■ Document section:
Hitler was one of the most despised figures in modern history. He single-handedly orchestrated monstrous events that led to the deaths of millions of people. But despite his military prowess, did you know that he committed many major mistakes that led to his ultimate demise? 

Hitler did not get to anticipate the harsh Russian winters when he launched Operation Barbarossa. His foot soldiers wore festive Christmas outfits donated by Germans sent from home.

Operation Barbarossa

On June 22, 1941, more than 3 million Germans and other Axis troops marched towards the Soviet Union. The massive force stretched across the 1,800-mile-long front, marking the beginning of Hitler’s Operation Barbarossa. With this operation, the Nazis hoped to repeat the early success in Western Europe.

The German forces caught the Red Army by surprise because Stalin did not believe the numerous warnings stating that Hitler was planning his attack. Hitler launched a three-prong attack: over to the North toward Leningrad, to the South toward Ukraine, and in the center toward Moscow. Panzer tanks and the Luftwaffe gave the Germans an early advantage against many but poorly trained Soviet forces.

The Axis power swept millions of Soviets and held them, prisoners, while the Einsatzgruppen, known as the death squads, followed the armies, killing civilians and Soviet Jews. The operation also had the Commissar Order, authorizing the immediate execution of captured enemy officers.

By the end of August, Hitler focused his forces on Ukraine in the South despite numerous advice from his generals. He successfully captured Kyiv and cut off Leningrad from the rest of Russia. By October, he launched Operation Typhoon, his attempt to claim Moscow. However, due to his delay, the Russians could bolster their defense with about a million troops and a thousand new tanks.

By mid-November, the Germans performed a final attempt to encircle the capital. However, reinforcements from Siberia helped the Red Army fend off the Nazis. The harsh winter also played an essential role in leading the Germans to retreat. (Source: History)

■ Things to do:
1. Reproduce the portion of the Operation Barbarossa text between "The Axis power" and "thousand new tanks.", inclusive.
2. According to the Operation Barbarossa text, on what date did the German and other Axis troops march toward the Soviet Union?
3. Continue the Operation Barbarossa text from its last sentence.
The lines after this point are separate material and have no connection to the Operation Barbarossa text.

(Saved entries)

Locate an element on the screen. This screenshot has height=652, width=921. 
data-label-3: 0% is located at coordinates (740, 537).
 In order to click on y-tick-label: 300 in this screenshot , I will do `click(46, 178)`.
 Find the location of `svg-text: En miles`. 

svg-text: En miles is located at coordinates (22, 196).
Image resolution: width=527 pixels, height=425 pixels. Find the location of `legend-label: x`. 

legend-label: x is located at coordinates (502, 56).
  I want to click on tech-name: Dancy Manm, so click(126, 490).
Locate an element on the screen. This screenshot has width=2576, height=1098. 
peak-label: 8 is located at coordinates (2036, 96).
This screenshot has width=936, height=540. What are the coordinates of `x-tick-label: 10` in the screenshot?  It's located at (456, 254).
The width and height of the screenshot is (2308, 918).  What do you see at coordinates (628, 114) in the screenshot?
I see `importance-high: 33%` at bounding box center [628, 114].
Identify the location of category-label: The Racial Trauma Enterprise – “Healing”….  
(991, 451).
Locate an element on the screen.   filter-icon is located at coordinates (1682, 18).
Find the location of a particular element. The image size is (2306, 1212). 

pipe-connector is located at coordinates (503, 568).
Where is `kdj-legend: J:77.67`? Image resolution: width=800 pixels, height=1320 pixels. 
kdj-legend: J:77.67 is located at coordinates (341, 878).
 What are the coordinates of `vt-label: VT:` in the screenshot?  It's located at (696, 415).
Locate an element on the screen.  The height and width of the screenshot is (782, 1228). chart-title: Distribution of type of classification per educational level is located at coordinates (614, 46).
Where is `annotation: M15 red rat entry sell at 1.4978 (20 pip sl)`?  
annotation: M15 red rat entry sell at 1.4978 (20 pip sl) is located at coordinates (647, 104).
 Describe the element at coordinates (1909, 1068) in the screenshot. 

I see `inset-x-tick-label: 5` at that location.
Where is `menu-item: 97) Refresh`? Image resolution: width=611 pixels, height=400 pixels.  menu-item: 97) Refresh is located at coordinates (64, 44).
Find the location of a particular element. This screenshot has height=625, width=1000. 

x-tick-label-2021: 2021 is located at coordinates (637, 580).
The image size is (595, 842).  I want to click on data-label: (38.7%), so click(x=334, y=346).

■ Responses per task:
1.
The Axis power swept millions of Soviets and held them, prisoners, while the Einsatzgruppen, known as the death squads, followed the armies, killing civilians and Soviet Jews. The operation also had the Commissar Order, authorizing the immediate execution of captured enemy officers.

By the end of August, Hitler focused his forces on Ukraine in the South despite numerous advice from his generals. He successfully captured Kyiv and cut off Leningrad from the rest of Russia. By October, he launched Operation Typhoon, his attempt to claim Moscow. However, due to his delay, the Russians could bolster their defense with about a million troops and a thousand new tanks.

2. June 22, 1941

3.
The Winter Blunder

At the beginning of Operation Barbarossa, it seemed like Hitler’s prediction of a quick and successful battle was coming true. His armies were conquering city after city, marching towards the capital of the Soviet Union. However, Hitler wasn’t able to plan a long-term strategy as he anticipated a quick victory.

Hitler expected to capture Moscow by the end of summer; thus, his Wehrmacht, the infantry, only wore summer-weight uniforms, and they had no winter clothing with them. As winter approached, the soldiers were suffering from the extreme cold. Weapons malfunctioned, vehicles wouldn’t start, and the cases of frostbite were rising. (Source: History)

But despite this, the armies kept pushing forward. To help the men fight off the cold and continue marching on, German politician Paul Joseph Goebbels requested over German national radio that the citizens support their troops. The politician then verbalized his list of requests to the population, a list he called the Christmas present from the German nation to the Eastern Front.

Goebbels requested lots of winter clothing like overshoes, blankets, headgear protection, and fur. Wool is also much asked. The collection began on December 27, and by the time the collection ended on January 4, 1942, the German government was able to amass 76,232,688 pieces of clothing. (Source: Defense Media Network)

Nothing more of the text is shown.